We also believe that Jewish camp must be more inclusive and diverse. To advance our efforts to help the field reflect the diversity of today’s and tomorrow’s Jewish community we focused an entire day at Leaders Assembly on just that. We announced a new innovative engagement initiative of up to $100,000 in grants to support organizational efforts to deeply engage and welcome a more diverse camper community. We hope to stimulate innovative recruiting, outreach, or programmatic efforts by day camps, overnight camps, and federation community partners in engaging interfaith, multi-ethnic, LGBTQ, and campers with disabilities.
We also continue to pay a great deal of attention to college-aged counselors. We all know that the power of Jewish camp is that staff develops important needed skills, all within a Jewish context. Fortune 500 companies have identified these important skills that the camp experience so powerfully delivers as most valuable in new hires. We have begun working with camps to help staff frame their summers at camp, give them tools to tell the story of how working at camp helped them acquire 21st century skills and provide them with cache for working at camp.
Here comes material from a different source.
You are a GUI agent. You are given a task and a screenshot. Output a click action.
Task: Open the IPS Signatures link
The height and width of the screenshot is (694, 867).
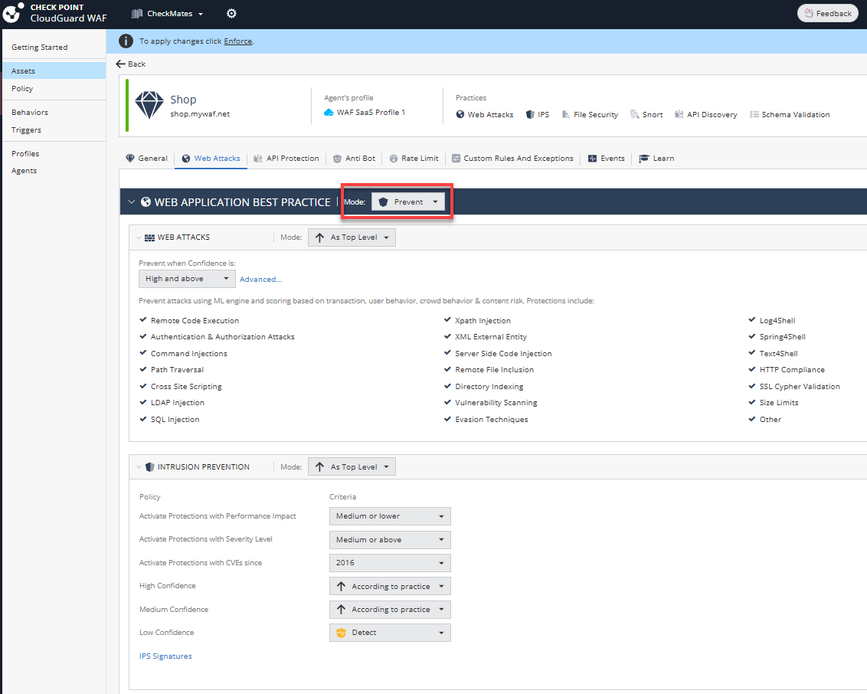[x=165, y=656]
Finally, we have increased significantly the number of teens at camps over the last five years through specialty camps and leadership programs at established camps. As the Jewish community continues to place a high priority on teen engagement post B’nai Mitzvah, more specialty camps targeted for teens will continue to be critical to engage this age cohort. We are working to expand Jewishly-oriented alternatives to attract even more teens to capture those who want to develop a special skill, those who have never before considered a Jewish camp or those who have outgrown traditional camp.
The response to Leaders Assembly has been humbling. I want to share with you one particular comment that has really struck me: “It is amazing what FJC has accomplished over its 18 years. The world of Jewish camping has been fundamentally changed. Just imagine what it will be like in 2034 (the double Chai anniversary of FJC).”